WORK TO COMPLETE: Print the data exactly, leaving nothing out.

DATASET EXTRACT:

##########

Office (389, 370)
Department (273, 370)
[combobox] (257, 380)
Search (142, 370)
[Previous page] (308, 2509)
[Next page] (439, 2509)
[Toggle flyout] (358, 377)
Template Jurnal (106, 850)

##########

EXERCISE RESPONSE:
Office (389, 370)
Department (273, 370)
[combobox] (257, 380)
Search (142, 370)
[Previous page] (308, 2509)
[Next page] (439, 2509)
[Toggle flyout] (358, 377)
Template Jurnal (106, 850)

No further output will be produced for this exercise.